Rosja na prawie dobę wstrzymała przesył prądu na Białoruś

Inter RAO odciął dostawy, bo Białoruś nie zapłaciła kolejnej raty długu. W środę po południu białoruska firma energetyczna przelała pieniądze. Kryzys walutowy u naszego wschodniego sąsiada się pogłębia

Aktualizacja: 29.06.2011 19:27 Publikacja: 29.06.2011 19:20

Rosja na prawie dobę wstrzymała przesył prądu na Białoruś

Foto: Bloomberg

Białoruski dług wobec rosyjskiego producenta i dostawcy prądu Inter RAO wynosi około 1,5 mld rubli rosyjskich (149 mln zł). Szybko rośnie, odkąd w marcu zaczęły się na Białorusi kłopoty z dostępem do obcych walut, a później doszło do dewaluacji rubla białoruskiego o ponad 50 proc. w ciągu jednego dnia.

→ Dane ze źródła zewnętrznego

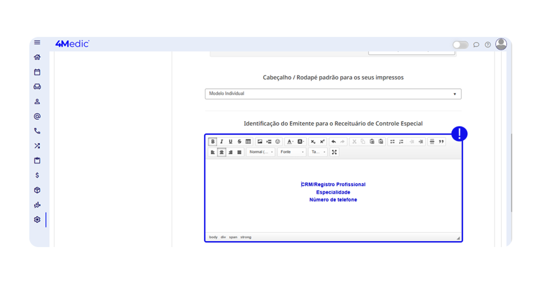Open the text color picker

(x=290, y=142)
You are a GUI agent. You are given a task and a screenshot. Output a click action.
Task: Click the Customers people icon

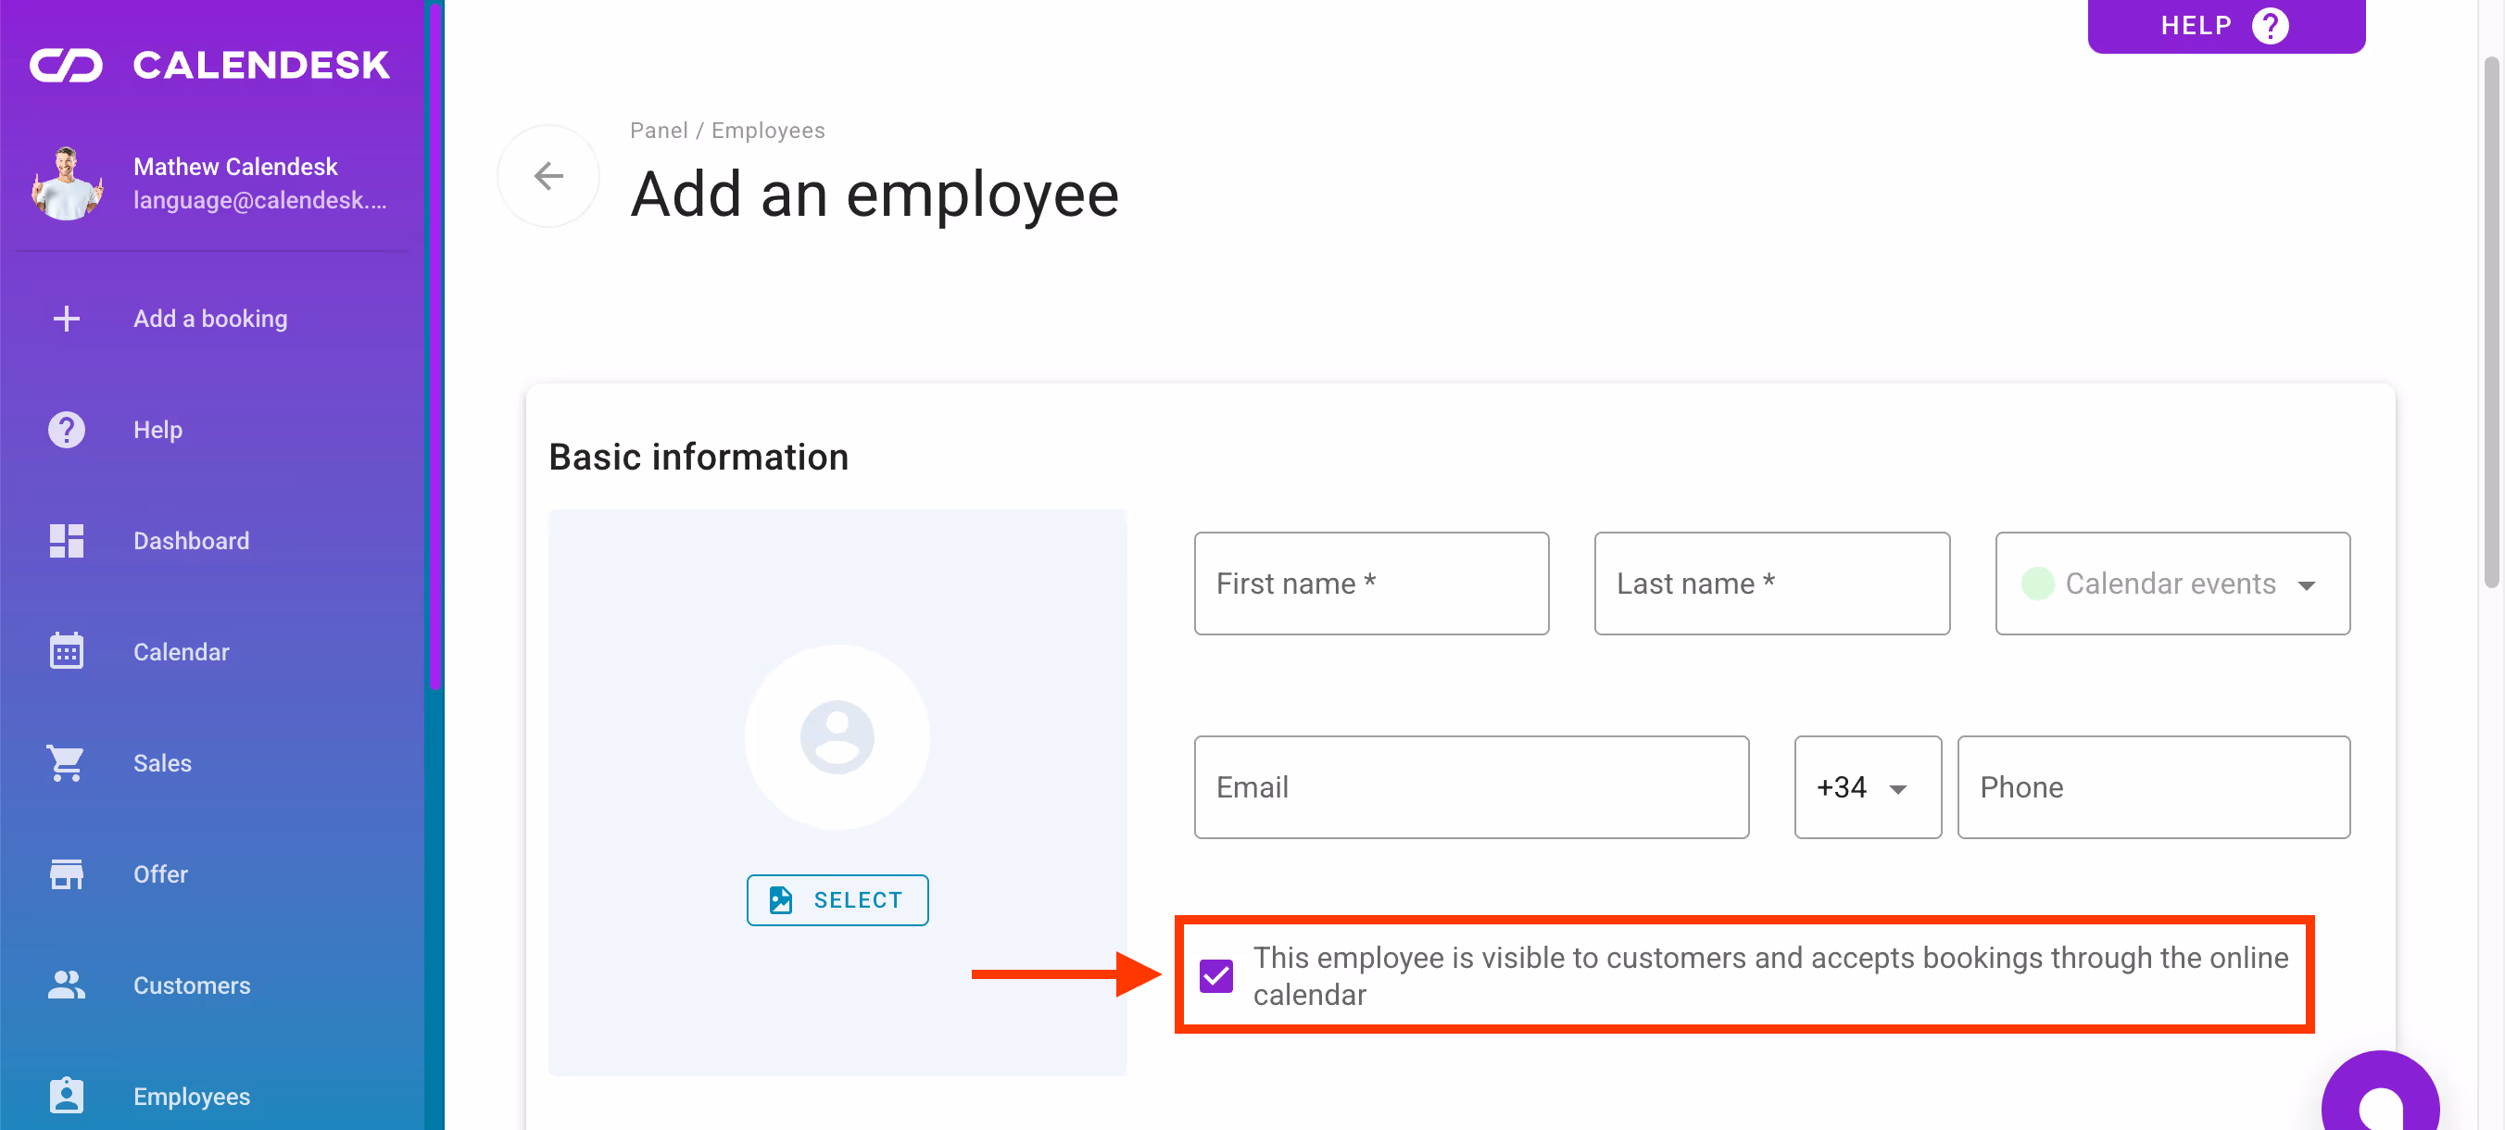(66, 985)

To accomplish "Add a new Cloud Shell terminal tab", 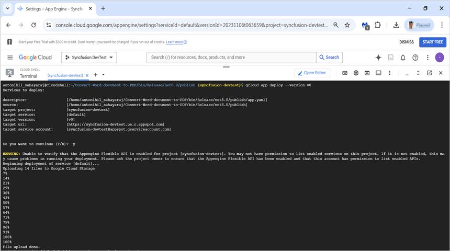I will click(x=96, y=75).
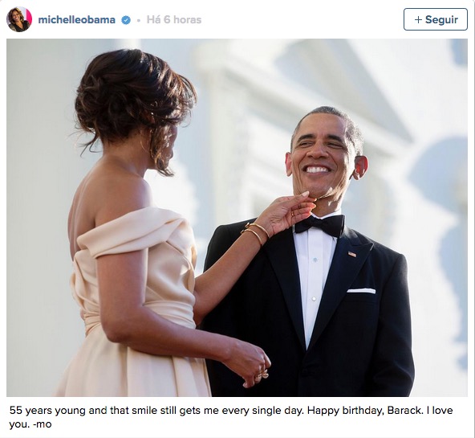Click the word "Barack" in the caption
Screen dimensions: 475x438
404,411
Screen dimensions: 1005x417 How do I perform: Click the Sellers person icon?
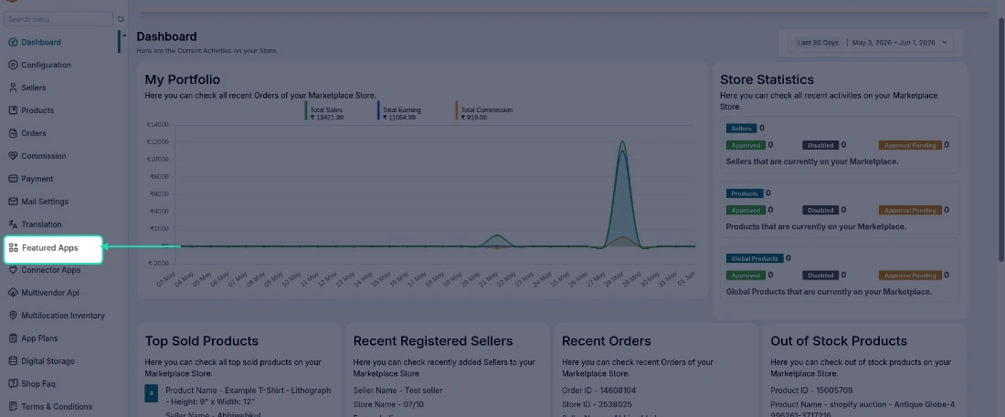(x=13, y=88)
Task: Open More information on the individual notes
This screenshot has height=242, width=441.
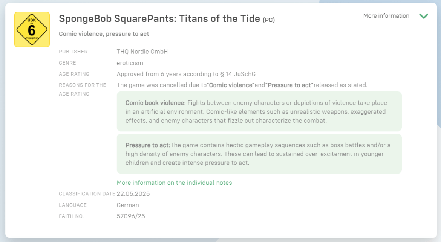Action: pyautogui.click(x=174, y=183)
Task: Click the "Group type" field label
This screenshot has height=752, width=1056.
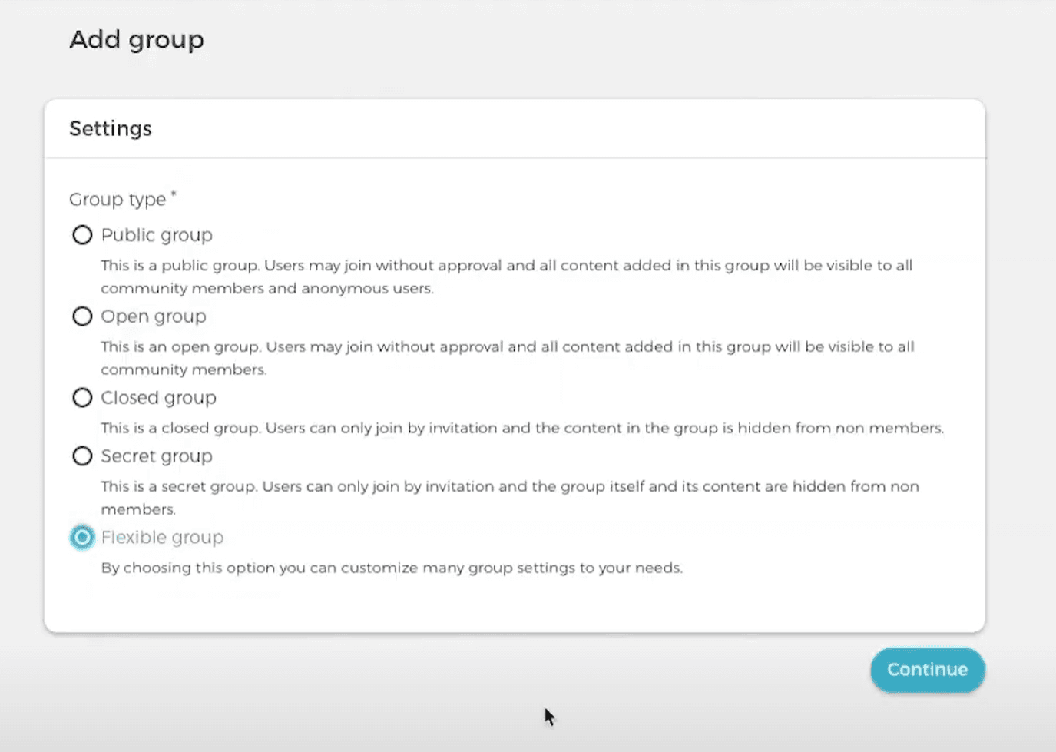Action: click(118, 200)
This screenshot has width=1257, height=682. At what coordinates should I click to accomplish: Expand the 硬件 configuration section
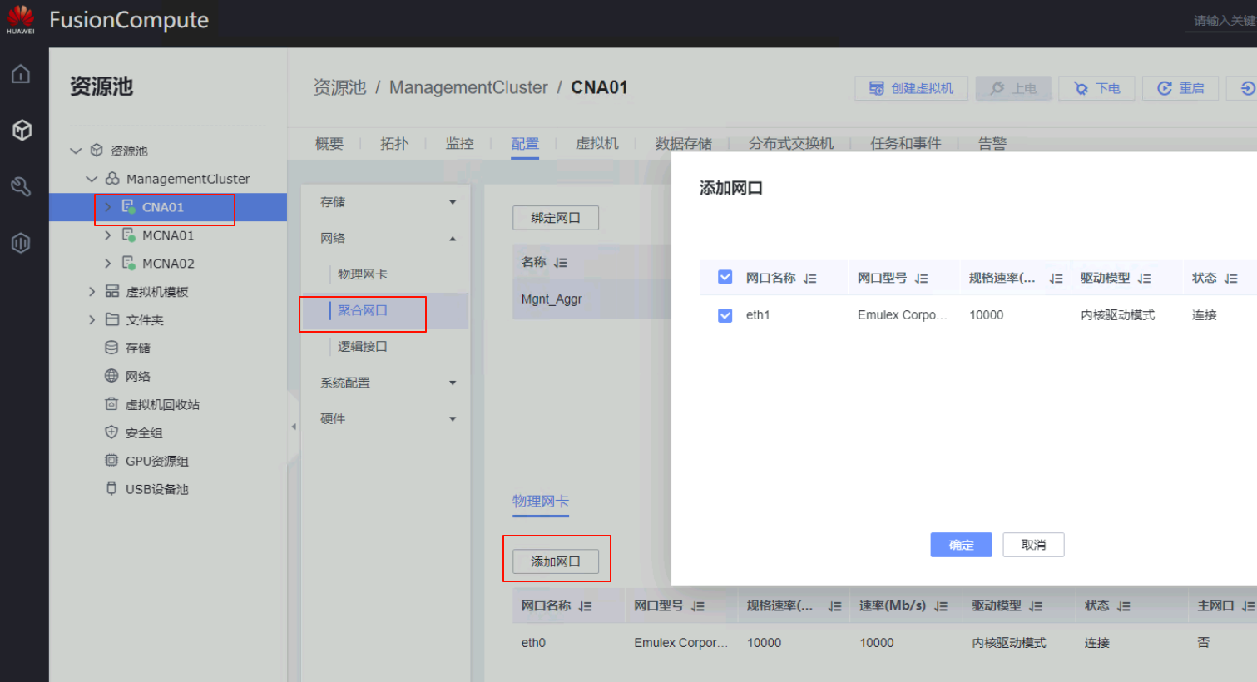[x=453, y=419]
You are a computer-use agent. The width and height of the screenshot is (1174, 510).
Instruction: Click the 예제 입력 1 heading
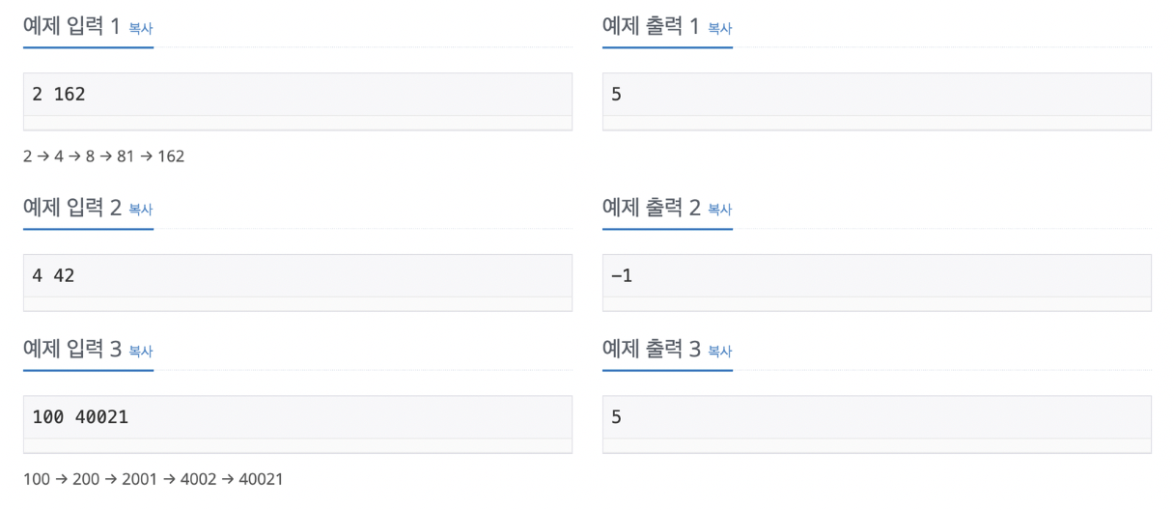(x=72, y=27)

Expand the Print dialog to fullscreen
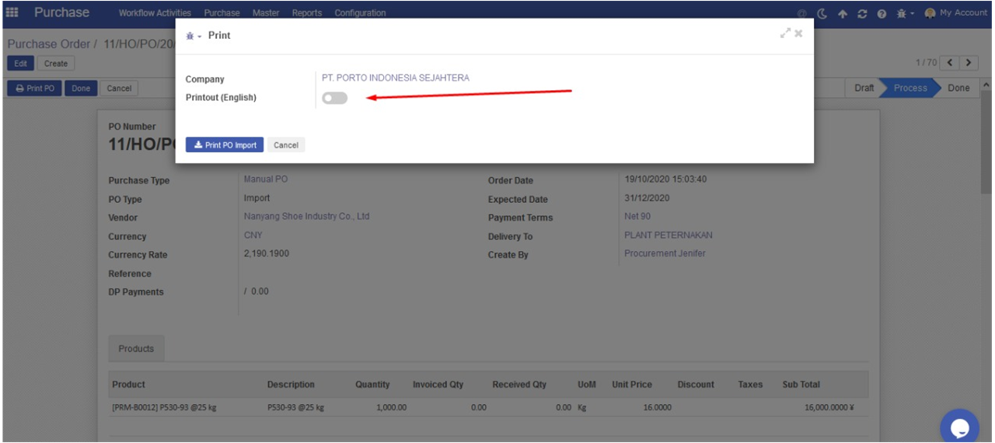[x=785, y=33]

W połowie czerwca Mińsk spłacił część długu - 600 mln rubli rosyjskich. Kolejną, identyczną transzę miał zapłacić do czerwca. Pieniądze nie wpłynęły, więc Inter RAO odłączyła prąd w nocy z wtorku na środę. Udział jej dostaw w dobowym bilansie energetycznym Białorusi to około 10 proc., ale władze w Mińsku zapewniają, że kraj może sobie przez pewien czas poradzić bez nich. Dużych zakłóceń w gospodarce wstrzymanie dostaw istotnie jeszcze nie wywołało.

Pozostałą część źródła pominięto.